O termo pink money ou moeda rosa, em tradução livre, ganhou força nos Estados Unidos na dezena de 1980 e se refere ao poder de consumo da população LGBTQIAPN+.

De consonância com a consultoria Out Now, esse consumo pode chegar a R$ 420 bilhões por ano no Brasil. Ricardo Sales, presidente do Instituto Mais Variedade, explica que, historicamente, esse mercado era associado a nichos específicos de consumo:

“Nos anos 80 e 90, a gente associava a noção de pink money muito à viagem, lazer, entretenimento e muitas vezes o fazia isso de uma forma até bastante estereotipada.” 

Nos anos 1990, o mercado brasiliano esteve muito ligado aos espaços considerados seguros para a comunidade, com bares e casas noturnas. Com isso, a noite paulistana moldou a curso de figuras icônicas uma vez que a drag queen e apresentadora Silvetty Montilla. 

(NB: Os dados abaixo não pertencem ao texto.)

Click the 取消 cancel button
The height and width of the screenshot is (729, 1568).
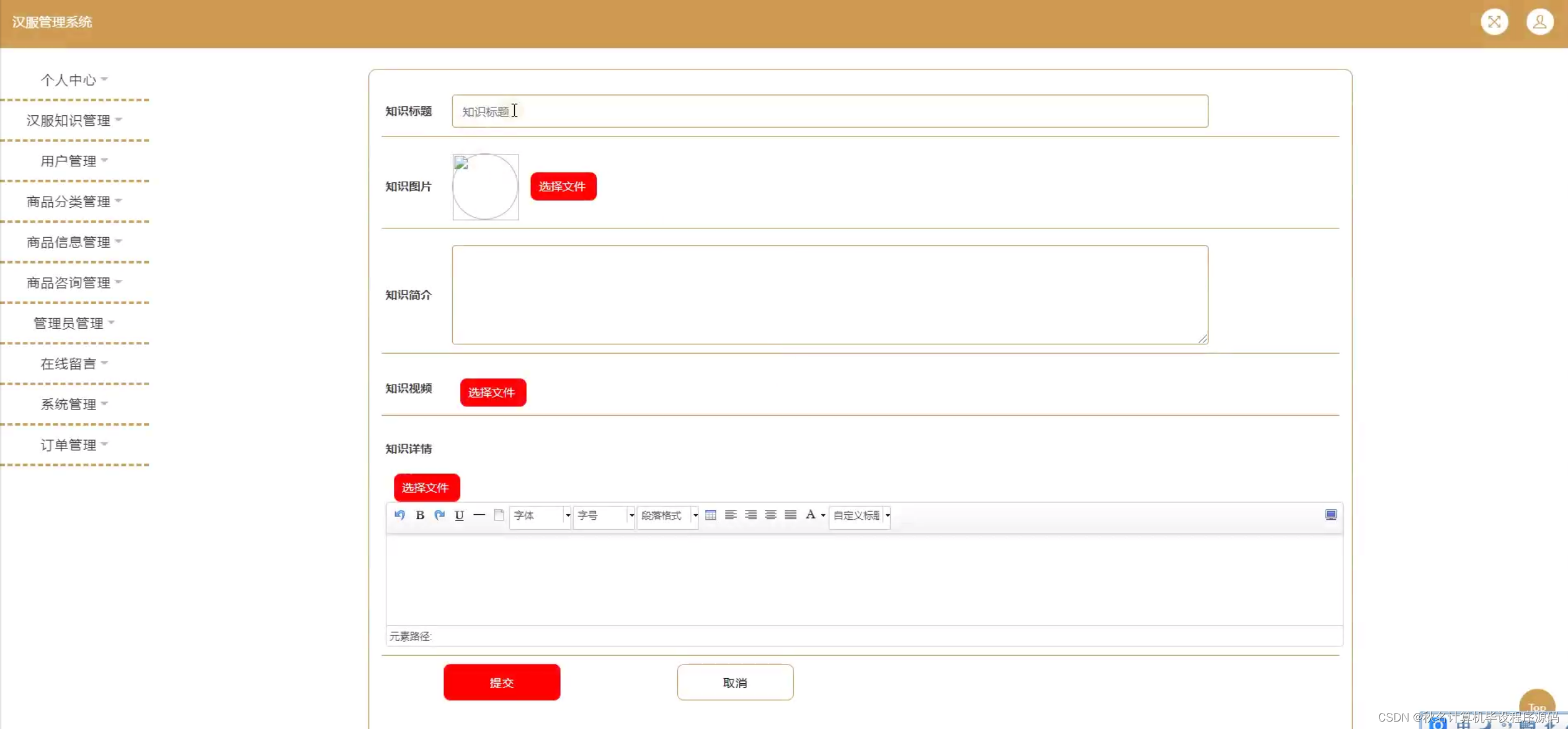click(735, 682)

“Quando eu comecei, eu falei: ‘eu não quero ser artista de um lugar só’. […] Quando eu vi que o moeda estava entrando, aí eu decidi permanecer só na noite”, explica.

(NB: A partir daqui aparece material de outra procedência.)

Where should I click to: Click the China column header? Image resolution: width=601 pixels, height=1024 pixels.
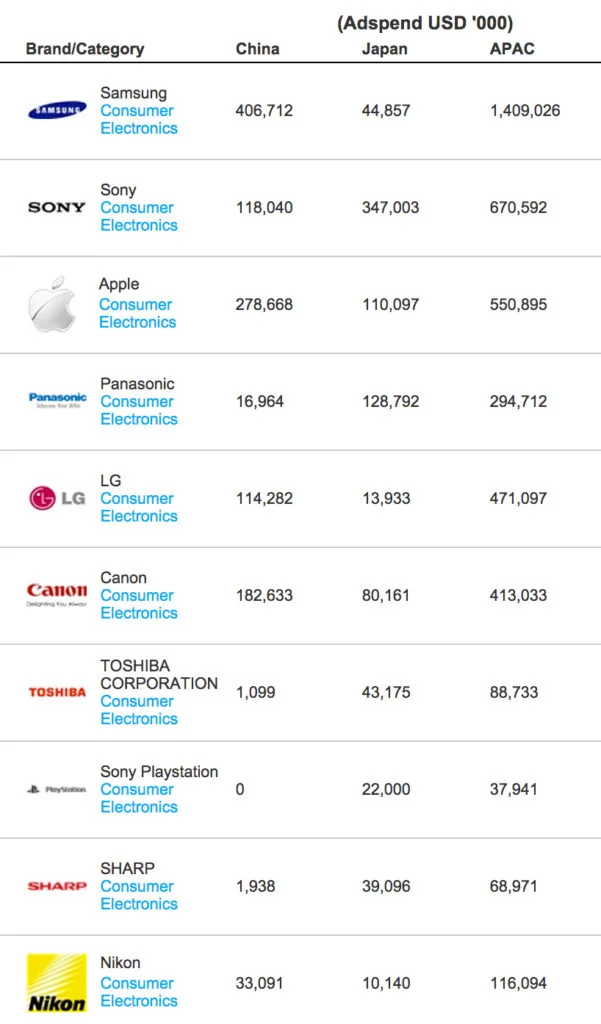pos(257,49)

A partir dos anos 2000, o mercado voltado para pessoas LGBT+ começou a crescer no país. “Foi quando a gente sentiu, por exemplo, que a Paragem de São Paulo teve um grande prolongamento. Por quê? As pessoas estavam mais tranquilas em permanecer fora do armário”, afirma Clovis Casemiro, gerente de membros da Associação Mundial de Turismo LGBT+ (IGLTA).

Dados da Associação Mercantil de São Paulo (ACSP) mostram que, em 2025, o evento movimentou muro de R$ 550 milhões na economia paulistana. Mas, a dificuldade para captar patrocínios ainda é uma questão:

“As empresas cá no Brasil investem pouco em relação ao que elas investem em outros eventos”, enfatiza Nelson Matias Pereira, presidente da Associação da Paragem do Orgulho LGBT de São Paulo (APOLGBT-SP).

Pink washing

Muitas empresas lucram com os símbolos LGBT+, mormente em junho, Mês do Orgulho, mas sem promover direitos para essa comunidade. Tal concepção é divulgado uma vez que pink washing.

Para combater essa prática, o Fórum de Empresas e Direitos LGBTI+ reúne empresas que assinaram a epístola Dez Compromissos da Empresa com a Promoção dos Direitos LGBTI+.

O Grupo Heineken é uma delas. A multinacional investe no empoderamento de funcionários LGBT+ e na formação de bares parceiros para o mundo dos negócios:

“A gente apadrinhou esses bares que eram de proprietários LGBT para que a gente fizesse essa jornada, uma trilha de desenvolvimento mesmo, para que esse moeda volte e prospere para a comunidade de maneira saudável e segura”, explica Vetusa Pereira, gerente de pluralidade, justiça e inclusão do Grupo Heineken.

Outros eventos têm chamado a atenção do público LGBT+, uma vez que o Todo Mundo no Rio, que arrastou milhões de pessoas para a praia de Copacabana com os shows de Madonna (2024), Lady Gaga (2025) e Shakira (2026).


São Paulo (SP), 03/06/2026 - Caminhos da Reportagem PINK MONEY - A drag queen Silvetty Montilla se apresenta no show “Segunda Dose com Montilla”, em uma casa noturna de São Paulo..
Frame TV Brasil
São Paulo (SP), 03/06/2026 - Caminhos da Reportagem PINK MONEY - A drag queen Silvetty Montilla se apresenta no show “Segunda Dose com Montilla”, em uma casa noturna de São Paulo..
Frame TV Brasil

A drag queen Silvetty Montilla apresenta o show Segunda Ração com Montilla, em uma moradia noturna de São Paulo – Frame TV Brasil

De consonância com a Prefeitura do Rio, o evento movimentou muro de R$ 800 milhões na economia carioca, um retorno financeiro quarenta vezes maior que o investimento no show: “90% do público que frequenta a loja nessas datas são LGBT”, diz Siluana Bezerra, dona de uma loja no Saara, coração do transacção popular carioca, que vende roupas e acessórios para fãs de divas pop.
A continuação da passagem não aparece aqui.